It wasn’t quite Ahab pursuing Moby Dick, but Capt. Paul Guidroz was a man on a mission last weekend, intent on catching up with a giant Warsaw grouper that had escaped him only days earlier out of Fourchon.
Guidroz, who captains for Tuna Time Charters, was pleasure fishing on a day off with friends last Saturday aboard a 33-foot Contender when the boat arrived back at the spot where he last crossed paths with the giant in about 200 feet of water.
“I had missed that fish, and I knew he was there,” said Guidroz, 22, of Larose. “He caught me up. I had a knot in the line that got caught in one of the rollers on the rod, and it ended up popping in the rod, so I ended up pulling the hook out of his mouth last week.”
Guidroz was on a fun overnight trip with friends, but the big grouper was what he was focused on.
“We had tuna fished all night, and I tuna fish five days a week, so I let them tuna fish,” he said. “So when we went to catch this fish, I knew where he was at and what he was eating.
“I told everybody, ‘I want to catch one fish, and this is the one I want to catch.’”
So Guidroz Carolina-rigged a 2-pound hardtail on a 16-aught Mustad circle hook with a 24-ounce cannonball sinker. He was fishing with a Shimano Tiagra 50 reel spooled with 250-pound PowerPro braid and a 300-pound leader on a Biscayne rod.
“Every bite is different. This one kind of sat with it for a while, and I let him get it down deep before I started pulling on him good,” Guidroz said. “He held it in his mouth for a while. He didn’t hit it all that hard.”
But when the fish finally realized it was hooked, Guidroz said that was when “all hell broke loose.”
“The first five minutes of the battle are really the most important to get him out of his hole — they live in holes and structure,” he said. “That was the hardest part — trying to get him out. It’s hard to explain unless you’re on the other end of the rod.
“It took everything I had to turn his head to come to the boat.”
The big fish bit at about noon, and the battle — which Guidroz fought standing up with a belt — lasted about 30 minutes, he said.
“Once I got him up a good ways, he eventually embolized,” Guidroz said. “He popped at about 75 feet down, and he finally bloated up and came to the surface.
“I was probably the most pumped up on the boat, but I knew what we had caught. To catch a grouper over 300 pounds in the Gulf is something —it doesn’t happen very often.”
The first order of business was getting the giant fish onboard and situated for the ride back to Fourchon.

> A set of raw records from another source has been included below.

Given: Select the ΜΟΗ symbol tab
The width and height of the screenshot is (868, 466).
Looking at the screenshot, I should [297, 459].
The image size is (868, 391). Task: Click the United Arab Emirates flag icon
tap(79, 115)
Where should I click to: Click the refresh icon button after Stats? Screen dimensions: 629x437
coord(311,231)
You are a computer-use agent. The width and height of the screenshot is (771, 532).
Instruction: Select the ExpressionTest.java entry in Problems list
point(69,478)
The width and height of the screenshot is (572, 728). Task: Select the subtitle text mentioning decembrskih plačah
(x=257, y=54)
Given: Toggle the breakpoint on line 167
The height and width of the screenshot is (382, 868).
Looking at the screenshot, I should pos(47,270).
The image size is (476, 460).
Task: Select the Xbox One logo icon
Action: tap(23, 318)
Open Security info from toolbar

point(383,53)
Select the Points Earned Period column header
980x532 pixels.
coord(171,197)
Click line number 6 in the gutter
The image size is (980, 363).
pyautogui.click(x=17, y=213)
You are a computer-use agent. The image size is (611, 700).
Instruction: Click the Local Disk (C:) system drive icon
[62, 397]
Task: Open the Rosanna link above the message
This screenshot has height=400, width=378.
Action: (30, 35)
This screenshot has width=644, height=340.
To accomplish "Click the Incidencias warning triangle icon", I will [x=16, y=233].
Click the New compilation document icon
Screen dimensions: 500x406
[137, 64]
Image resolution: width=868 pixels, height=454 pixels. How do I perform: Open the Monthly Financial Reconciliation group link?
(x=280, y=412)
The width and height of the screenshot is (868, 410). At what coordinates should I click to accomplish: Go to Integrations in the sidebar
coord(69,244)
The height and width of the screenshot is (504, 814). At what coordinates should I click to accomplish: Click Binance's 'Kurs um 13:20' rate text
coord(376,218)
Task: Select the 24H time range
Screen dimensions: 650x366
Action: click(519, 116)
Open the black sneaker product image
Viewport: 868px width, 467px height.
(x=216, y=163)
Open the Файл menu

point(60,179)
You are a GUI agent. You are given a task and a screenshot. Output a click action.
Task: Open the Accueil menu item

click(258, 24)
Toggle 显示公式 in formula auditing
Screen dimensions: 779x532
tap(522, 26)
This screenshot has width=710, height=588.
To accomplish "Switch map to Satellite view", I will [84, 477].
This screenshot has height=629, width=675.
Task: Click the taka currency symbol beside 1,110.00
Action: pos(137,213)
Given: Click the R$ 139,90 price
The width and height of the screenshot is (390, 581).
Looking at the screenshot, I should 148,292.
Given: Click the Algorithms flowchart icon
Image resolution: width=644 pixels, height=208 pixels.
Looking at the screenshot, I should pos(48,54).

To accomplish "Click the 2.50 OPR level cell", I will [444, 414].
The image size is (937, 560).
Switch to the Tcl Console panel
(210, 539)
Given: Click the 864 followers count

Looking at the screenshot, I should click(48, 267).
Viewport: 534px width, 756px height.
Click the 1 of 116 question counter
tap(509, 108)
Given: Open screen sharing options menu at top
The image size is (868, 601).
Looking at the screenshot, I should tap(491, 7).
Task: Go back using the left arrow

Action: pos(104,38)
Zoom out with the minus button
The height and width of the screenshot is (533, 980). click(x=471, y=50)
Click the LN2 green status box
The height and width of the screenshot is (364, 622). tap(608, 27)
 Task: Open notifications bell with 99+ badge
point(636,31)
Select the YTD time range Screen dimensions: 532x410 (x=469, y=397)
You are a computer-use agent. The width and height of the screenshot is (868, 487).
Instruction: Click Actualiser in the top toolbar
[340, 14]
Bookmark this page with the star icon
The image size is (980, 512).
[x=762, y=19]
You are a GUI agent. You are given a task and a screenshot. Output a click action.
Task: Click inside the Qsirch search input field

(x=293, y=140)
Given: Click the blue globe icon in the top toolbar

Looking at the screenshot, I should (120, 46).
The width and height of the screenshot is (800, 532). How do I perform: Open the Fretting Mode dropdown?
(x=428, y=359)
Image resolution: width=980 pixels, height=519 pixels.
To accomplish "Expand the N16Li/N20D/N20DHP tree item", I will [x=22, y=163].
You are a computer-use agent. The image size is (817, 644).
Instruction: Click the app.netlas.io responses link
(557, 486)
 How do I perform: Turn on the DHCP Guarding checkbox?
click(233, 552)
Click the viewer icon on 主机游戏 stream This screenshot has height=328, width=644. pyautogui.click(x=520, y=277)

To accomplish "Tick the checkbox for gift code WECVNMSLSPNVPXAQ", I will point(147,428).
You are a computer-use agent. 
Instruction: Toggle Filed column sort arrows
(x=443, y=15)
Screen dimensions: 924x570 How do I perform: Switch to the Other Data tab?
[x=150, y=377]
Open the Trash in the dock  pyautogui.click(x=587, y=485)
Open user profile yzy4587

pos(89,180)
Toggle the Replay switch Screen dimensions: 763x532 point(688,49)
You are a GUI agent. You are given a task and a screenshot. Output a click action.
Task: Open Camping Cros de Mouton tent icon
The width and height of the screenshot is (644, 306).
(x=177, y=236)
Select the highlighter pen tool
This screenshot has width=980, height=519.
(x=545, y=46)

“We had to take all the yellowfin out of the front fish box. Once we cleared the front, we threw him in there and threw all the yellowfin in the back hole,” he said. “We threw a little bit of ice on top of them, and we rolled in as fast as we could to try to get as much weight out of him as we could.”
After the 90-minute run to Chris Moran’s Marina in Port Fourchon, the grouper weighed-in at 341 pounds on certified scales. The fish measured 7 feet, 6 inches, with a 70-inch girth.
“I knew it was a big fish. I knew he was definitely over 300 pounds,” Guidroz said. “I was thinking he was going to be around 350, so I wasn’t that far off.
“I though I had a shot at the state record, but I came up shy by a couple of pounds.”
If certified by the Louisiana Outdoor Writers Association, which oversees fish records in Louisiana, Guidroz’s grouper will be the new No. 3-ranked Warsaw in the state. The biggest Warsaw grouper on record was caught by J.J. Tabor in 2008 in South Timbalier Block 308, and weighed 359.1 pounds.
“We cleaned him up already, and I have the length and girth and everything so I’m probably going to get a replica mount of him,” Guidroz said. “I’m actually going to try to put him up in Moran’s Marina.”